Ein Rädchen greift ins andere. Dieses Miteinander lobt auch der Leiter der Maria-Ward-Erstaufnahme Tobias Geyer von der Firma „Jonas Better Place“. Er hat auch die Betreuung dieses Objekts übernommen. „Dieses Miteinander ist nicht selbstverständlich.“ Es mache aber vieles einfacher. Landrat Anton Knapp spielt den Ball zurück: „Wir sind auch froh, dass wir das Ganze im Team machen können.“ Da fällt es dann auch nicht ins Gewicht, wenn auffällt, dass Toilettenpapier fehlt. Minuten später hat Stark schon ein paar Rollen unterm Arm, den Rest organisiert Geyer aus Maria-Ward. Währenddessen richten sich die Flüchtlinge ein so gut es geht. Privatsphäre ist für die Zeit in der Turnhalle nur eingeschränkt gegeben. Wie lange sie hier bleiben? Normalerweise maximal sechs bis acht Wochen. Aber eine Prognose will hier heute keiner der Verantwortlichen abgeben.

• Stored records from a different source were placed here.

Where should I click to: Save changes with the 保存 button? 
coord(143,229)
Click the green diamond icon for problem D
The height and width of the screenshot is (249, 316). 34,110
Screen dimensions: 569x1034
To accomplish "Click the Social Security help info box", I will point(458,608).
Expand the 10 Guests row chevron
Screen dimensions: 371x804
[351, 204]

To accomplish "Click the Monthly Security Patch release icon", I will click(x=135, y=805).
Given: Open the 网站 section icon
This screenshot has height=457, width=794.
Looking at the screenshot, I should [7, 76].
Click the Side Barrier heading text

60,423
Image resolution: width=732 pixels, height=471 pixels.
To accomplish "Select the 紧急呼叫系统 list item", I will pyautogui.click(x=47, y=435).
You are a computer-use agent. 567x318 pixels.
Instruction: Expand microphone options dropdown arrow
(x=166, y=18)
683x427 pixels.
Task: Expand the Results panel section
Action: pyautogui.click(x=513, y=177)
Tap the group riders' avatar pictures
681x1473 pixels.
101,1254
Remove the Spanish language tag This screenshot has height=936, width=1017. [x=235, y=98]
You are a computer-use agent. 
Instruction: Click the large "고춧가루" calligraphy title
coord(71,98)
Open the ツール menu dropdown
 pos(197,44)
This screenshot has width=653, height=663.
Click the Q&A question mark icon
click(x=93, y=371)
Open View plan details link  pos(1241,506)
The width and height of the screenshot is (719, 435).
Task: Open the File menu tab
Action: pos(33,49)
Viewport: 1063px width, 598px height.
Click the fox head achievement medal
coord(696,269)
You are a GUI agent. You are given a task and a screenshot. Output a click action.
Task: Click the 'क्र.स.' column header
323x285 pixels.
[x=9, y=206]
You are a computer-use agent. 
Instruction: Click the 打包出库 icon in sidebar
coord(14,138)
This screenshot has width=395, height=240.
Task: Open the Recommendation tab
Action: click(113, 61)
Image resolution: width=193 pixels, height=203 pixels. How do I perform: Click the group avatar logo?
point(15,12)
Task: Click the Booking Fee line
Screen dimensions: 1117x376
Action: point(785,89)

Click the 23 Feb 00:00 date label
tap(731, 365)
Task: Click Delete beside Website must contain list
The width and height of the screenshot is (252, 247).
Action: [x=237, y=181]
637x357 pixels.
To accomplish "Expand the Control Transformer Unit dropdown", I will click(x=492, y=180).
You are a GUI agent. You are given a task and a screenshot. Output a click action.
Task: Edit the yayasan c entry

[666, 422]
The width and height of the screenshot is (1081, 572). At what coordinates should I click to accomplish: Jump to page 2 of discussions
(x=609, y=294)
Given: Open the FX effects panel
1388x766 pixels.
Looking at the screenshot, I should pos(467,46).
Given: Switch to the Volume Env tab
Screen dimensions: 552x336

Von alledem möglichst wenig soll der Schulbetrieb beeinträchtigt werden. Die Flüchtlingsunterkunft und das Schulgelände sind durch einen Bauzaun geteilt, übrigens genauso wie die Bettenabteilungen innen. „Eine theoretische Trennung ist damit gewährleistet“, erklärt der kommissarische Schulleiter Wendelin Ferstl am Vormittag in einer Lehrerkonferenz. In vielen Gesichtern ist Unsicherheit abzulesen. Ferstl ruft seine Kollegen zu Gelassenheit auf: „Wir müssen jetzt erst einmal schauen, wie sich das entwickelt.“ In der Theorie könne man vieles klären und festlegen, man müsse die Praxis abwarten. Das Lehrerkollegium, das anschließend selbst noch einen kurzen Blick in die Turnhalle werfen kann, um sich selbst alles einmal anzusehen, treibt auch die Frage nach der gesundheitlichen Vorsorge um. BRK-Rettungsdienstleiter Reiner von Spannenberg ist eigens in die Kurzkonferenz gekommen. „Was kann passieren? Eigentlich nichts“, sagt er.

Zudem habe der Landkreis mit der Betreiberfirma „Jonas Better Place“ einen „guten Partner gefunden“, der „viel Erfahrung“ bei der Betreuung von Flüchtlingen habe, ergänzt Ferstl. Mit den Verantwortlichen stehe man in engem Kontakt, sodass man Unterkunft und Schulbetrieb möglichst auseinanderhalten könne. Gerda Amler, Mitarbeiterin der Schulleitung, verweist darauf, dass man vermehrt den Eingang an der Burgstraße verwenden soll. Außerdem, betont Ferstl gegenüber unserer Zeitung, sei die Berufsschule seit drei Jahren „flüchtlingserfahren“. Es sei keine völlig neue Situation, nur „eine andere“ – der räumlichen Nähe wegen.

Diese Nähe zu anderen Einrichtungen in Eichstätt ist für die kommenden Tage wichtig: Die medizinischen Erstuntersuchungen sollen heute starten. Ronald Meersteiner und Johannes Rank vom Gesundheitsamt nehmen sie im Arztzimmer von Maria-Ward vor, die Röntgenaufnahmen werden in der Klinik gemacht. Rotkreuzler haben die Asylsuchenden gestern bereits einem Erstcheck unterzogen.

Eichstätt ist derzeit nicht die einzige Notunterkunft. Gestern aktivierte die Regierung von Oberbayern zugleich den Notfallplan in Freising. Außerdem stehen Dependancen in zehn weiteren oberbayerischen Orten, wie aus München zu erfahren war. Kapazität: über 2000 Plätze. In Eichstätt selbst leben derzeit fast 500 Flüchtlinge.